Le stratège démocrate Simon Rosenberg affirme que les vulnérabilités politiques de Trump s’accumulent avant les élections de mi-mandat de 2026
Points clés
- •Trump tente de mobiliser les électeurs républicains en qualifiant les démocrates de « communistes » avant les élections de mi-mandat de 2026.
- •Simon Rosenberg a déclaré que les démocrates disposent d’une ouverture potentielle, en évoquant un climat national favorable et des sondages dans l’Ohio, l’Alaska et l’Iowa.
- •Rosenberg a soutenu que les prochains avis de hausse des primes d’assurance maladie pourraient devenir un enjeu majeur peu avant le jour du scrutin.
- •L’article cite des données émergentes montrant que les exclusions des prestations SNAP se produisent plus rapidement que prévu.
- •Des reportages de Politico et de The New Republic décrivent des inquiétudes privées chez les républicains au sujet des perspectives du parti pour les élections de mi-mandat.

À trois mois et demi seulement des élections américaines de mi-mandat de 2026, le président Donald Trump mise sur le fait de qualifier les démocrates de « communistes » pour mobiliser suffisamment d’électeurs afin de préserver le contrôle républicain du Congrès. Pourtant, Trump continue d’enregistrer de faibles taux d’approbation dans une succession de sondages, et un initié du GOP a déclaré à Politico : « We're preparing for the bottom to fall out. »

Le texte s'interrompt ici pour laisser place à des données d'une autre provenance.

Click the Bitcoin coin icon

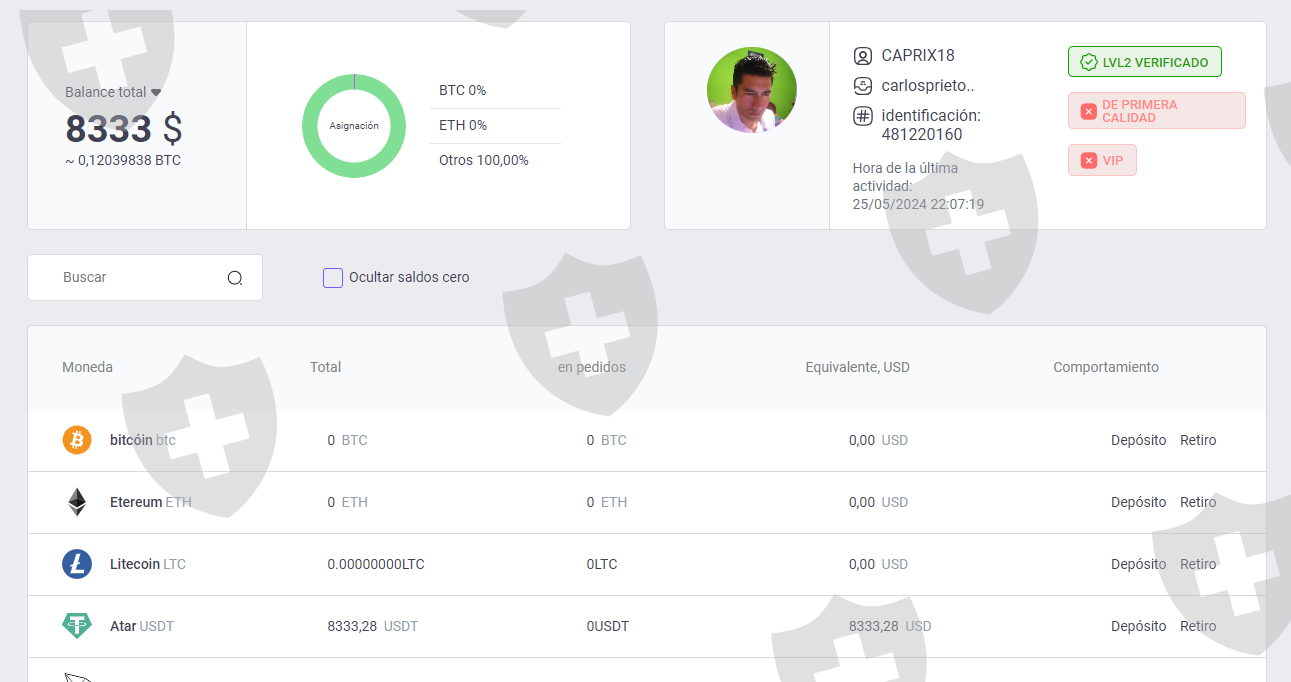coord(77,440)
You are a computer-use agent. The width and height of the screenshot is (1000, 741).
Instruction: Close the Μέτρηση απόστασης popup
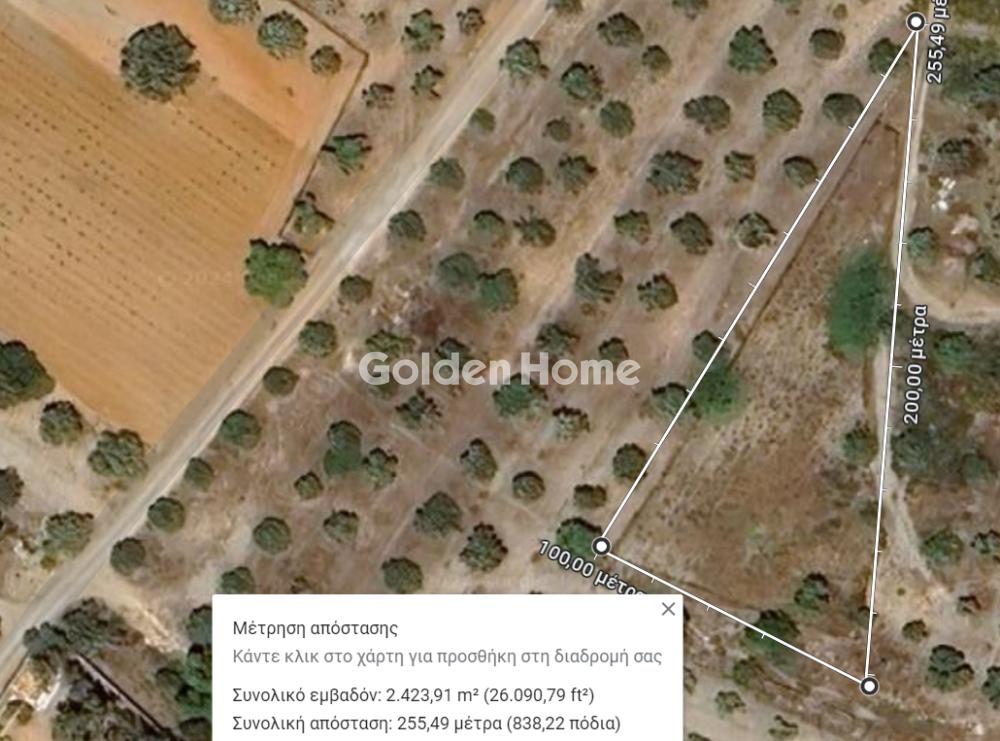(x=668, y=609)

Le stratège démocrate Simon Rosenberg, vétéran des campagnes nationales qui a auparavant travaillé au Democratic Senatorial Campaign Committee et fondé le groupe de défense de centre gauche NDN, a exprimé un optimisme prudent lors d’une apparition fin juillet dans le podcast « The Daily Blast » de The New Republic, animé par Greg Sargent. Rosenberg a fait valoir que les vulnérabilités politiques de Trump continuent de s’étendre, même si lui-même et Sargent ont reconnu que beaucoup de choses restent incertaines d’ici novembre. Historiquement, les cycles de mi-mandat pénalisent le parti du président, et la trajectoire de popularité de Trump suscite des comparaisons avec 2018, lorsque les républicains avaient perdu 40 sièges à la Chambre.

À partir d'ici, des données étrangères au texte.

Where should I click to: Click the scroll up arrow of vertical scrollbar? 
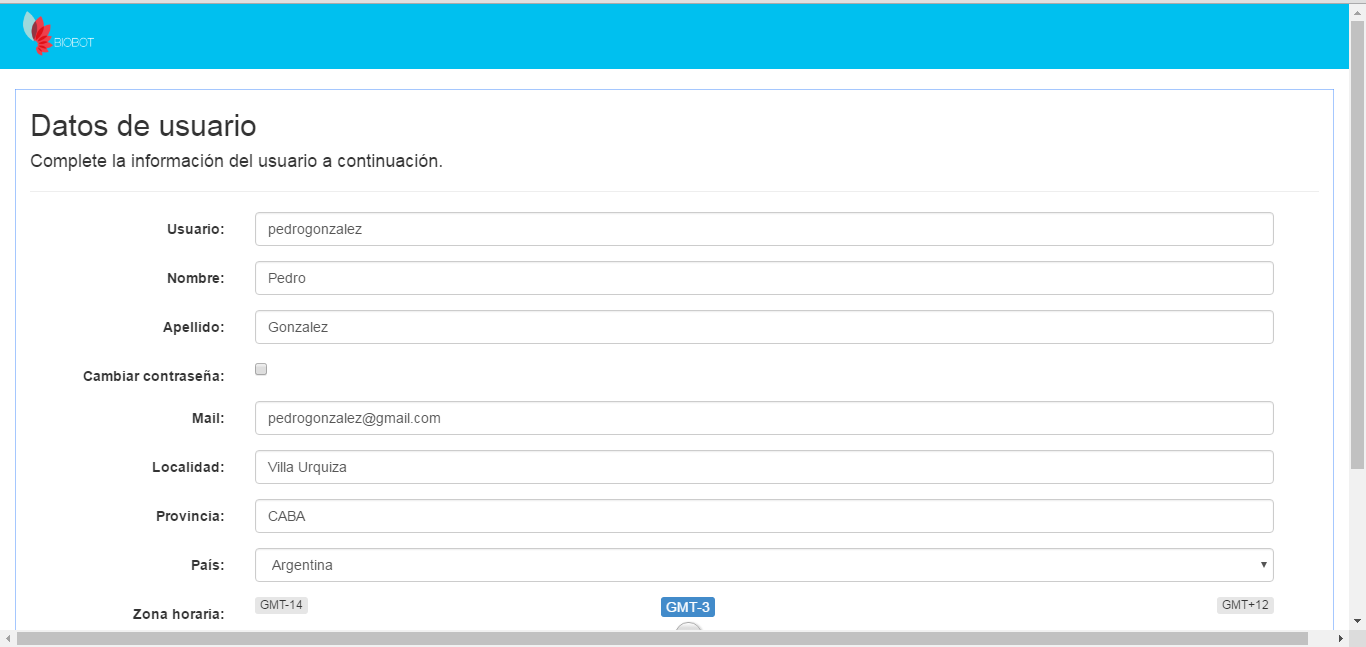(1357, 11)
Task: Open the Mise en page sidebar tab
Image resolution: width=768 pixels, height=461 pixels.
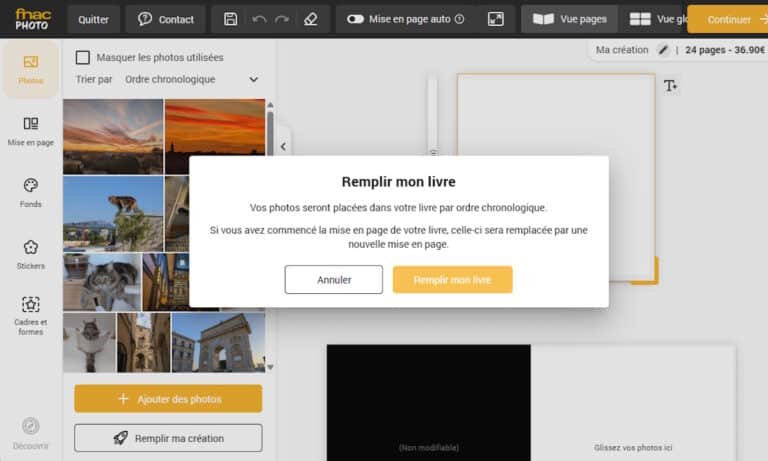Action: 30,131
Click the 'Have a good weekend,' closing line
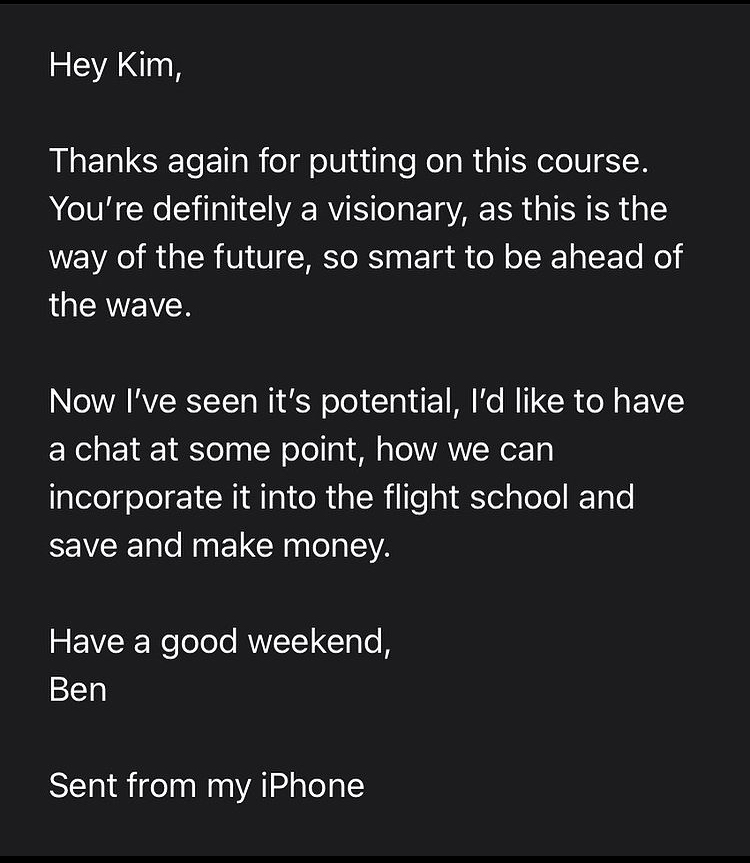750x863 pixels. 220,642
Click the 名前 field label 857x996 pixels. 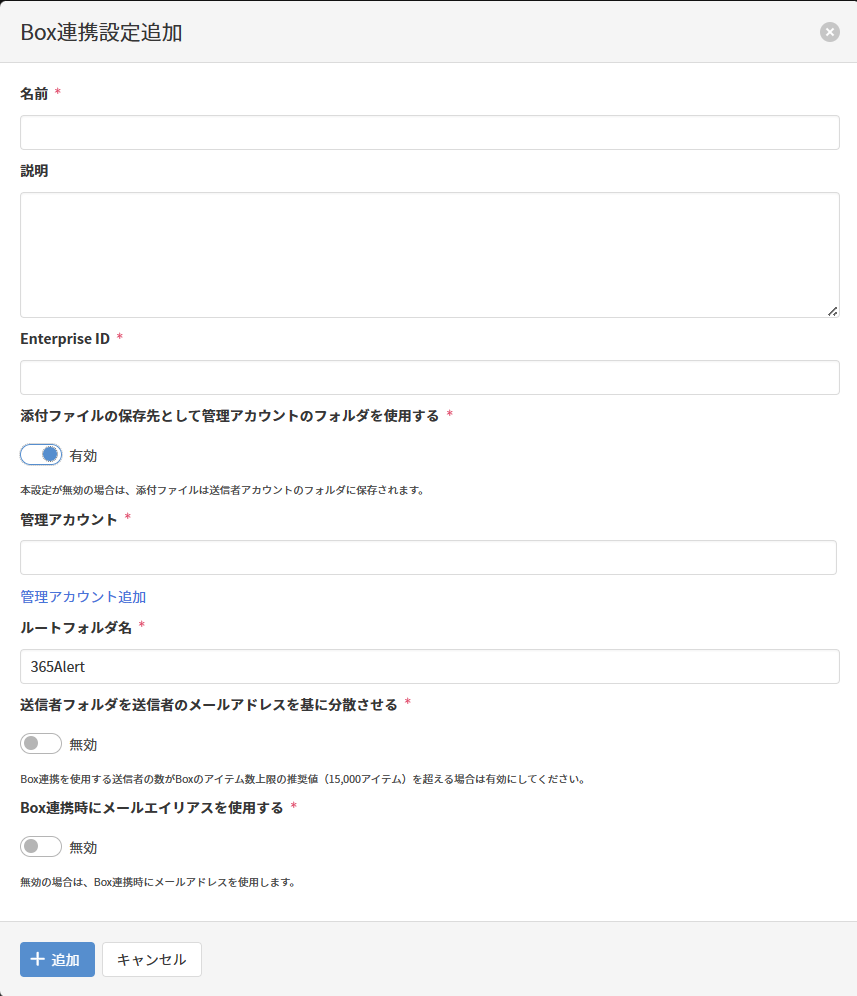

En faisant référence à ce qu’il a qualifié de reportage « really striking » de Politico, Sargent a demandé à Rosenberg : « I'm just not ready to get that optimistic ... Are you there yet or not? And why? »
« No, I think we have a shot here, right? » a répondu Rosenberg. « I mean, it's a year of opportunity for us. How well we seize it is really going to be in part up to us. They've created a situation where he's already fallen very far, much further than where he was in 2018 at this point. The national climate is plus seven or so, or above, for us, which means that the House should flip. We have polls showing Sherrod Brown up — independent polls showing Sherrod Brown up in Ohio, and Mary Peltola up in Alaska, and Josh Turek up in Iowa. I mean, these are states that Trump won by more than ten points. »
Rosenberg et Sargent ont ensuite examiné l’éventail des vents contraires politiques auxquels les républicains sont confrontés dans ce cycle, de la guerre en Iran à l’économie et à l’immigration.
Rosenberg a évoqué un autre sujet qui, selon lui, affaiblira la position du GOP avant le jour du scrutin : les hausses des primes d’assurance maladie. « Both the private plans and the public health care plans — people are going to start getting notices of the premium increases, » a-t-il déclaré. « And what we're seeing in the data is that even private plans are going to see significant cost increases, and that 50 percent of businesses have said in surveys that they're going to pass those cost increases on to workers in their companies. And so, this is all going to happen in October, right before the election — that tens and tens of millions of people are going to be formally notified that their premiums are going to increase because of Donald Trump and the Republicans, right before the election. » Les coûts de santé figurent depuis longtemps parmi les principales préoccupations financières des électeurs, et le calendrier des avis liés à la période d’inscription ouverte pourrait amplifier le sujet dans les dernières semaines de la campagne.
Rosenberg a également cité des données émergentes montrant que des personnes sont retirées des prestations SNAP à un rythme plus élevé que prévu. « You've now got potentially tens of millions of people falling into greater food insecurity than was anticipated, » a-t-il déclaré. « All of these trend lines together add up to this basic reality, which is that Donald Trump and the Republicans have purposefully done extraordinary harm to the American people and to the United States itself in order to enrich themselves and their friends. And it is an extraordinary betrayal of the American people. People have figured it out. »
Un rapport distinct de New Republic a détaillé l’inquiétude privée croissante chez les républicains concernant la trajectoire du parti à l’approche des élections de mi-mandat.